PASSAGE SHOWN

start

I'm Thinking of Ending Things (stylized as i'm thinking of ending things) is a 2020 American surrealist psychological thriller film written and directed by Charlie Kaufman. It is an adaptation of the 2016 novel of the same name by Iain Reid. The plot follows a young woman (Jessie Buckley) who goes on a trip with her boyfriend (Jesse Plemons) to meet his parents (Toni Collette and David Thewlis); throughout the film, the main narrative is intercut with footage of a school janitor (Guy Boyd) going to work, with both stories intersecting by the third act.

I'm Thinking of Ending Things was released in select theaters on August 28, 2020, and on Netflix on September 4, 2020. It received highly positive reviews from critics, who praised the two lead performances and the cinematography.

Plot
A young woman contemplates ending her approximately seven-week relationship with her boyfriend Jake while on a trip to meet his parents at their farm. During the drive, Jake attempts to recite a poem he read when he was younger, "Ode: Intimations of Immortality", and asks the young woman to recite an original poem of hers to pass time. After she recites a morbid poem about coming home, they arrive at the farmhouse owned by Jake's parents. Jake takes her to the barn, where he recounts a story about how the farm's pigs died after being eaten alive by maggots. Throughout the film, the main narrative is intercut with footage of an elderly janitor working at a high school, including scenes in which he sees students rehearsing Oklahoma! and watches a romantic comedy film.

end

GIVEN MATERIAL

start

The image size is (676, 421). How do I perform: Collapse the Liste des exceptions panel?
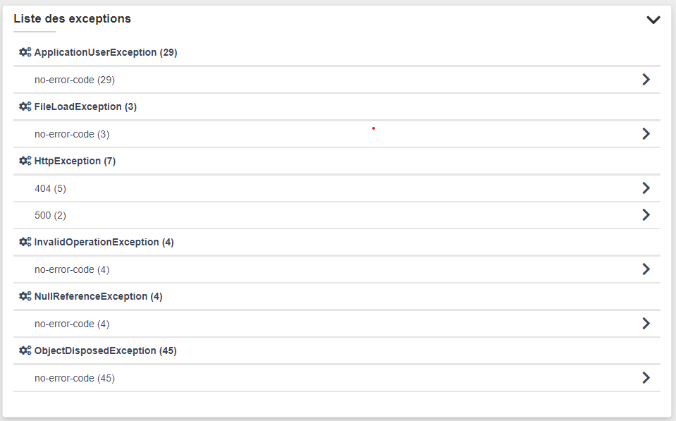pos(653,20)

end

REQUIREMENTS
a - According to the film passage, what poem does Jake try to recite during the drive?
b - Carry on the film passage from the point where it stops.

ANSWERS BELOW
a - "Ode: Intimations of Immortality"

b -
Upon entering the farmhouse, the young woman notices scratches on the door leading to the basement. At dinner with Jake's parents, she (whose occupation and name change throughout) shows them photographs of her landscape paintings and explains how she met Jake at a trivia night in a bar, with narrative inconsistencies. Later, she notices a picture of Jake as a child, but becomes confused after initially recognizing the child as herself. She receives a call from a friend with a female name, and a mysterious male voice explains that there is "one question to answer". Over the course of the night, Jake's parents transform into their younger and older selves, though nobody on screen comments on this. When the young woman takes a nightgown down to the basement to wash, she discovers several janitor uniforms in the washing machine and finds posters for Ralph Albert Blakelock exhibitions that have images of paintings seemingly identical to her own. She also receives another call from the same mysterious voice.

On the drive home, Jake refers to several events that evening which the young woman does not remember and then claims she drank a lot of wine. Word association leads to an extended critical discussion of John Cassavetes' A Woman Under the Influence. Even though snow is falling, the couple stops at Tulsey Town, a drive-through ice cream stand, whose employees are students at the janitor's school. When the young woman is leaving, an employee with a rash says they are scared for her.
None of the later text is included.